EXTRACT PROVIDED
• • •

Oral Answers to Questions


The Secretary of State was asked--

National Assembly

1. Mr. Peter Luff (Mid-Worcestershire): What plans he is making to hold regular meetings with the First Secretary of the National Assembly; and how frequent he expects those meetings to be. [66268]

The Secretary of State for Wales (Mr. Alun Michael): Regular meetings will be held to ensure that the Secretary of State for Wales is fully aware of the views of the National Assembly for Wales on relevant issues. For the first few weeks following the establishment of the Assembly, I shall have to talk to myself quite a lot. I have made it clear that that period will be brief, essentially to smooth the process of transition--in weeks rather than months. Thereafter, I shall certainly work hard to achieve a partnership for Wales with the new Secretary of State.

Mr. Luff: It will be very convenient for the Secretary of State to be able to talk to himself in the mirror when he is shaving in the mornings, but does he agree that, in the long run, there will be a considerable inconsistency between the First Secretary and the Welsh Secretary if the posts are filled by the same individual? The Welsh Secretary would be bound by collective responsibility, unlike the First Secretary, which would make a mockery of devolution.

• • •

(Dataset items)
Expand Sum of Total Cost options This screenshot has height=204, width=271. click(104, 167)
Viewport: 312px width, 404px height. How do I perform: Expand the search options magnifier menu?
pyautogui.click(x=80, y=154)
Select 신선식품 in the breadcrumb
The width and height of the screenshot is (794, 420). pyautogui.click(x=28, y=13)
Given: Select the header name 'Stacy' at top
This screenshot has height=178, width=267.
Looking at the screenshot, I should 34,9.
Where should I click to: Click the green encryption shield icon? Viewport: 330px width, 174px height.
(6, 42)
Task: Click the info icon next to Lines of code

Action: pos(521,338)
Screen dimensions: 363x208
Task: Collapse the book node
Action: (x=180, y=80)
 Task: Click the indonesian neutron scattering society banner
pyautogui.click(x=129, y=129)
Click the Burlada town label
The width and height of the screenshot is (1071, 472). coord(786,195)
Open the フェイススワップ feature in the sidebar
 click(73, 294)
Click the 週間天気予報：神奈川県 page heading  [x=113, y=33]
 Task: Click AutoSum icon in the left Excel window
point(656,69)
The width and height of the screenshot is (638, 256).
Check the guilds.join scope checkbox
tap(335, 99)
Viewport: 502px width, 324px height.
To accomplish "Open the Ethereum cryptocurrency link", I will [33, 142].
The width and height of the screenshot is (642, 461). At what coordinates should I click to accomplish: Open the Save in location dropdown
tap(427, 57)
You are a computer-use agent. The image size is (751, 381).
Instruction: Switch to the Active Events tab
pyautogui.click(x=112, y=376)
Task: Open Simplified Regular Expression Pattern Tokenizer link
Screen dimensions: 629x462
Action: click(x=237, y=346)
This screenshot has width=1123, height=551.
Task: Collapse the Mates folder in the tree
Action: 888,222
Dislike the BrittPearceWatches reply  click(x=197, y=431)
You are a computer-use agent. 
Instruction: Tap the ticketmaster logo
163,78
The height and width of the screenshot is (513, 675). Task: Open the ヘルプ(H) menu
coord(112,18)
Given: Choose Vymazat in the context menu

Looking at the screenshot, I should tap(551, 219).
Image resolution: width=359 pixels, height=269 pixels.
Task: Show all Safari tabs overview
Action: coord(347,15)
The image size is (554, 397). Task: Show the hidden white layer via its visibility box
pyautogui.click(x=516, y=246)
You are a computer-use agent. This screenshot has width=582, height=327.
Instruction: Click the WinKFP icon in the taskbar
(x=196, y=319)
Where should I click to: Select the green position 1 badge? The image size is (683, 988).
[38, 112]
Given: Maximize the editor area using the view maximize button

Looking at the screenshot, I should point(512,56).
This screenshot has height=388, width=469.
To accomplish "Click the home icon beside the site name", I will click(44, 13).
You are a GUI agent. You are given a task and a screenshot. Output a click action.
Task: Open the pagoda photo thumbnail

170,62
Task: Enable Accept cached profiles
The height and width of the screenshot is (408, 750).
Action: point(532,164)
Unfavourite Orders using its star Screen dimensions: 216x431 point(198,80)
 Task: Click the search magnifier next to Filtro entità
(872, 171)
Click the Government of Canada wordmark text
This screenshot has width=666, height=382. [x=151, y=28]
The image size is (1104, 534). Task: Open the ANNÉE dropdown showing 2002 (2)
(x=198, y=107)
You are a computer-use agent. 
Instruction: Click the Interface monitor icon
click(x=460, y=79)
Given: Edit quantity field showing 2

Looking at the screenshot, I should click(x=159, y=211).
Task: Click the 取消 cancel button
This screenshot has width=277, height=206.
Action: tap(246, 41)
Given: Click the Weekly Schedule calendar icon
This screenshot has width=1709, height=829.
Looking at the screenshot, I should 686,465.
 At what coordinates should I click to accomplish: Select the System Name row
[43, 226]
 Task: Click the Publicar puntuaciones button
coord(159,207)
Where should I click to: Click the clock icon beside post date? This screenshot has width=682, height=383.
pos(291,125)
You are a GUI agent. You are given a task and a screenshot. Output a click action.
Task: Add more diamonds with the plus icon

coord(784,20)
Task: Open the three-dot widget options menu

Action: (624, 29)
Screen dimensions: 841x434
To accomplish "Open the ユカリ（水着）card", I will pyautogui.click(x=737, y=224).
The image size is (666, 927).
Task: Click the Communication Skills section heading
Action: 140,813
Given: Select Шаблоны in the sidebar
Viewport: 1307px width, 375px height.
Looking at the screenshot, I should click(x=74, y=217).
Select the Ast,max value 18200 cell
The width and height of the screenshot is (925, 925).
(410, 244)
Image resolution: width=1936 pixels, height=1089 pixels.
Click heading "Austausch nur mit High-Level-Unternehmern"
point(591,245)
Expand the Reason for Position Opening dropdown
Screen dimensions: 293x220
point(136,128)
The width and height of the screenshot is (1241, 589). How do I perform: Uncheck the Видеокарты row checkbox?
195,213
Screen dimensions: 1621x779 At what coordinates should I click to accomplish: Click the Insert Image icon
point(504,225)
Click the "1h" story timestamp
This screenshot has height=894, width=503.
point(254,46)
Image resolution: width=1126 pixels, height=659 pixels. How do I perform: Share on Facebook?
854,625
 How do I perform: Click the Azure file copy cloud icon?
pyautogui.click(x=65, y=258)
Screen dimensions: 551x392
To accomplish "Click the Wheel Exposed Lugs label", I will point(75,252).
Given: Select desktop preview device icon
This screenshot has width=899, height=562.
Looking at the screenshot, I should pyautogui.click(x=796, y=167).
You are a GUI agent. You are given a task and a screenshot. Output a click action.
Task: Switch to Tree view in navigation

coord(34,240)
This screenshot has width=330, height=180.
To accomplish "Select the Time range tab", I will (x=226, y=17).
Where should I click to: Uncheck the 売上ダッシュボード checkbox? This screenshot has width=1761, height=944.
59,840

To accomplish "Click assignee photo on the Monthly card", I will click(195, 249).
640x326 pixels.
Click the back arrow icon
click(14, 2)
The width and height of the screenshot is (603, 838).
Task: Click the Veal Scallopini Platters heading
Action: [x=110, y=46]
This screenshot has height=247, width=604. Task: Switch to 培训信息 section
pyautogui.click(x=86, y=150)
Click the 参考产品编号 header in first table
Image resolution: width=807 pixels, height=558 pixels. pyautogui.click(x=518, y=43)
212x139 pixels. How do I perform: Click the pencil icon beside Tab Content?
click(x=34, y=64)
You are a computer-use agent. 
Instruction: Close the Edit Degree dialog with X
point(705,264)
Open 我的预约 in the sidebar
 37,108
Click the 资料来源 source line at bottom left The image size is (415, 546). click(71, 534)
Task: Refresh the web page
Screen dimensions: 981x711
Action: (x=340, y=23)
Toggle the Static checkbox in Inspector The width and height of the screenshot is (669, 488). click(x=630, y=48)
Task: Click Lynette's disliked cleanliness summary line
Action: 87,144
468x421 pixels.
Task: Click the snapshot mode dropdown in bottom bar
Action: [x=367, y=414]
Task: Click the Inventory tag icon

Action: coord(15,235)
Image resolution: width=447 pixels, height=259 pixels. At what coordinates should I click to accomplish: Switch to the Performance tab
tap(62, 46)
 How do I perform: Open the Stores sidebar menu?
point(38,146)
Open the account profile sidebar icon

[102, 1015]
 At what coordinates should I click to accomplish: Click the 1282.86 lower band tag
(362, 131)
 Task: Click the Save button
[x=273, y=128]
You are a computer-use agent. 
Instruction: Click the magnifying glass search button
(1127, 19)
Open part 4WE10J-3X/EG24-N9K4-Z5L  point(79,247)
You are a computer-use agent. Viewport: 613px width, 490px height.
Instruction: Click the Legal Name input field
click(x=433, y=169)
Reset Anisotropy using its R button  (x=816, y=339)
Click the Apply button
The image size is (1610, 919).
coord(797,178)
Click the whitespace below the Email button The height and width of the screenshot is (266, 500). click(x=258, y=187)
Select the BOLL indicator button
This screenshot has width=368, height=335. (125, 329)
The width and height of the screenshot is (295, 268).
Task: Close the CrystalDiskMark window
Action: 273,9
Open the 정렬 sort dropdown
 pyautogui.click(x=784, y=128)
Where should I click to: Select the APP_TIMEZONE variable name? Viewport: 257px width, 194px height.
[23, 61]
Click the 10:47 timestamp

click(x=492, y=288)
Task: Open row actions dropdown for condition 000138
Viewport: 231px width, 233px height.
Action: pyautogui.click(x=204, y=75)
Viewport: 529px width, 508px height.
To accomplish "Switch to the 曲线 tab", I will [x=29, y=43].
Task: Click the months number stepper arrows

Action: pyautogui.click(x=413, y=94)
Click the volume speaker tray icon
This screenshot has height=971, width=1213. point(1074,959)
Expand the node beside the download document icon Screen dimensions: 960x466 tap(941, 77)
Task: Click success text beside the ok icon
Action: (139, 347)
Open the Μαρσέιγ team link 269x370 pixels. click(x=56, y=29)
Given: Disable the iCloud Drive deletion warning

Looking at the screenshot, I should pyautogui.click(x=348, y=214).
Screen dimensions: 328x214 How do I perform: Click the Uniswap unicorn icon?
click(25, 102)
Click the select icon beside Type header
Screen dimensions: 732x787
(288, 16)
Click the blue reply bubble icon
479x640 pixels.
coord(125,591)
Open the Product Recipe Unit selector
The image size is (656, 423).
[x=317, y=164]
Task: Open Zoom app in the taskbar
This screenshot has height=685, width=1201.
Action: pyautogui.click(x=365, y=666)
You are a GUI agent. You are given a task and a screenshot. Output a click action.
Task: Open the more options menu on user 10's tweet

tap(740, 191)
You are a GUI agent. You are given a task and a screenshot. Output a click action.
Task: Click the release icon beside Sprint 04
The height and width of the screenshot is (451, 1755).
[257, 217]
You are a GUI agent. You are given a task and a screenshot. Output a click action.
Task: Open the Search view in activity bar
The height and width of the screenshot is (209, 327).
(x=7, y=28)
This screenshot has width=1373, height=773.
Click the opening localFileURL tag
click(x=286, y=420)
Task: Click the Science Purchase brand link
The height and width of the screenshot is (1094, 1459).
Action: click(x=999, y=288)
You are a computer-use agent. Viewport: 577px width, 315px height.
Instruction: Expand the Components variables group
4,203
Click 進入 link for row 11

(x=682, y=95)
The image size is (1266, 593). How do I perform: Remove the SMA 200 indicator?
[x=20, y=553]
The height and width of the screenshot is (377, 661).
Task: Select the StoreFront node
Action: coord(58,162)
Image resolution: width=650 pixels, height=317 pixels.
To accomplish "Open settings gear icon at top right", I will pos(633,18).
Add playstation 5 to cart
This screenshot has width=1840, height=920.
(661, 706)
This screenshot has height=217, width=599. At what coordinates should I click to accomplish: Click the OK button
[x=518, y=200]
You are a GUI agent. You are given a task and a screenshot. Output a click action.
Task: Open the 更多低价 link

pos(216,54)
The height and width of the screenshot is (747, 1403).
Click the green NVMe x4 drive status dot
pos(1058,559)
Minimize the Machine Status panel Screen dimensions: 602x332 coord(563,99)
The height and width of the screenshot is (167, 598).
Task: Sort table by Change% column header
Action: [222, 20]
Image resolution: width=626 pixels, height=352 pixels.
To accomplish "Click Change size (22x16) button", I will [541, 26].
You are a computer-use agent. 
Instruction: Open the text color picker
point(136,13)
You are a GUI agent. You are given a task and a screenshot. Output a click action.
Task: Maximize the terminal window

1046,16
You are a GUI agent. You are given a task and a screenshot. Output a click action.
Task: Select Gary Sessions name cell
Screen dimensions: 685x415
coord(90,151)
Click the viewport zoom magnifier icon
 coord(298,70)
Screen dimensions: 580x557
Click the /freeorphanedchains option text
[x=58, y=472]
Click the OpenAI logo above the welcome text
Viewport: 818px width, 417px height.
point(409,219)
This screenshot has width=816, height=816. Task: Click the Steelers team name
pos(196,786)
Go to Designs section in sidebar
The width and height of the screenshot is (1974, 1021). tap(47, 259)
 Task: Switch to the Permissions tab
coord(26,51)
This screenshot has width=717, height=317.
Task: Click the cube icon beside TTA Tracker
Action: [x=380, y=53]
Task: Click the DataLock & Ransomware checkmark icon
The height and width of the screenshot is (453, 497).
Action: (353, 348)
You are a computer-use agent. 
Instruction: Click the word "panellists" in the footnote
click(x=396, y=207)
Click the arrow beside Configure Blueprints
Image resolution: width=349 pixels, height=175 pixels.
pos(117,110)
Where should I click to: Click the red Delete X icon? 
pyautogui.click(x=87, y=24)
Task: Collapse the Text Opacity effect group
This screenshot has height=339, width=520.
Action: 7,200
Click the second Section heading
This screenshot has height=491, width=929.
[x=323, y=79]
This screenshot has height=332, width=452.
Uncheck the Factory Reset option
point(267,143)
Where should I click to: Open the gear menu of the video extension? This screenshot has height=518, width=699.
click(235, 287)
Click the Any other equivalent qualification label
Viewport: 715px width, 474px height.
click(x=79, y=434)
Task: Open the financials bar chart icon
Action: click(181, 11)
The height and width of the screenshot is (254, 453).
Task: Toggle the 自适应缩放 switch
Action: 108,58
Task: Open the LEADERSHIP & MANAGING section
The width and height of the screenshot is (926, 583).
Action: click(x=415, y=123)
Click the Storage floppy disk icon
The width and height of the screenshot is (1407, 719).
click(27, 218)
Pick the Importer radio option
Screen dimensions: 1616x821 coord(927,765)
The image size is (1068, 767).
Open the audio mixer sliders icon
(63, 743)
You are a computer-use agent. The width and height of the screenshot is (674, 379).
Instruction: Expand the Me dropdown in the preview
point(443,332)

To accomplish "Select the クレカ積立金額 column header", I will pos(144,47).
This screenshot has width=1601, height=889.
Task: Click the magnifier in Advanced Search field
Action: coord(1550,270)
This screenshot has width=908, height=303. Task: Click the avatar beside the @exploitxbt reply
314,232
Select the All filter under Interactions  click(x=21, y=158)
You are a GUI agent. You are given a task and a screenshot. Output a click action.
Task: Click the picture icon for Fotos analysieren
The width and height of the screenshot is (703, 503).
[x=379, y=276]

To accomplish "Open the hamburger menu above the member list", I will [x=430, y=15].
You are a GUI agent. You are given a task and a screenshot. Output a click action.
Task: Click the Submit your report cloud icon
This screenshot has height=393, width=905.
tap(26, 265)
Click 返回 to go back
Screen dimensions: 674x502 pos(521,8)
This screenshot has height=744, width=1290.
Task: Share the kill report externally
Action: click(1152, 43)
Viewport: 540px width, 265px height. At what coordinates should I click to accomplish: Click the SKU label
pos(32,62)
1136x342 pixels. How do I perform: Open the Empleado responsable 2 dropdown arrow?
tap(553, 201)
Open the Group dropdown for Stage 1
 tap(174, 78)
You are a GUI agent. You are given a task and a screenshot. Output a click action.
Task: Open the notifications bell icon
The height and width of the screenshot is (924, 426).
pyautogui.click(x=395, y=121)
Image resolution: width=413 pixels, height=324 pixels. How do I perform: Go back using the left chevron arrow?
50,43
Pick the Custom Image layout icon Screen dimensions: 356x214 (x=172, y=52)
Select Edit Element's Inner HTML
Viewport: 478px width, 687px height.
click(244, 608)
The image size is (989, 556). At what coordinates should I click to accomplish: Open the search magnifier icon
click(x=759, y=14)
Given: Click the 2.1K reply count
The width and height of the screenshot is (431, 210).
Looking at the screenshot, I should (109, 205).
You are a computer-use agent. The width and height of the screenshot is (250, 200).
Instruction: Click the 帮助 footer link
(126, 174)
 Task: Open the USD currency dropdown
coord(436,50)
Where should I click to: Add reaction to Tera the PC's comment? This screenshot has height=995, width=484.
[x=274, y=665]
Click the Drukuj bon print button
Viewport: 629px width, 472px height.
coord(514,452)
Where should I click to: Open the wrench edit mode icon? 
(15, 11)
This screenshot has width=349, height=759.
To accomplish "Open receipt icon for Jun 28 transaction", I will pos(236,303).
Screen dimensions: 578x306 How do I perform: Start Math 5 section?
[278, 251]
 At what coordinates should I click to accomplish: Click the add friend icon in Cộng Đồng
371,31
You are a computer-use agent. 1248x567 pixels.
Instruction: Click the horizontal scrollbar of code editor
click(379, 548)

• • •

TASK REQUIREMENTS
a. In the exchange about the National Assembly for Wales, turn the paragraph beginning "The Secretary of State for Wales (Mr. Alun Michael): Regular meetings" into a short bulleted list that keeps its main facts.
b. Repeat word for word the part of the National Assembly exchange from "Mr. Luff: It" to "mockery of devolution.".
c. In the National Assembly exchange, why does Mr. Luff say that one person holding both posts would make a mockery of devolution?

ANSWERS FOR THE EXERCISE
a.
- Regular meetings will be held so that the Secretary of State for Wales fully knows the National Assembly's views on relevant issues.
- For the first few weeks after the Assembly is set up, he will hold both roles and so "talk to myself quite a lot."
- That period will be brief, in weeks rather than months, and is meant to smooth the transition.
- After that, he will work for a partnership for Wales with the new Secretary of State.

b.
Mr. Luff: It will be very convenient for the Secretary of State to be able to talk to himself in the mirror when he is shaving in the mornings, but does he agree that, in the long run, there will be a considerable inconsistency between the First Secretary and the Welsh Secretary if the posts are filled by the same individual? The Welsh Secretary would be bound by collective responsibility, unlike the First Secretary, which would make a mockery of devolution.

c. He says the Welsh Secretary would be bound by collective responsibility and the First Secretary would not. If one person filled both posts, there would be a considerable inconsistency between the two roles.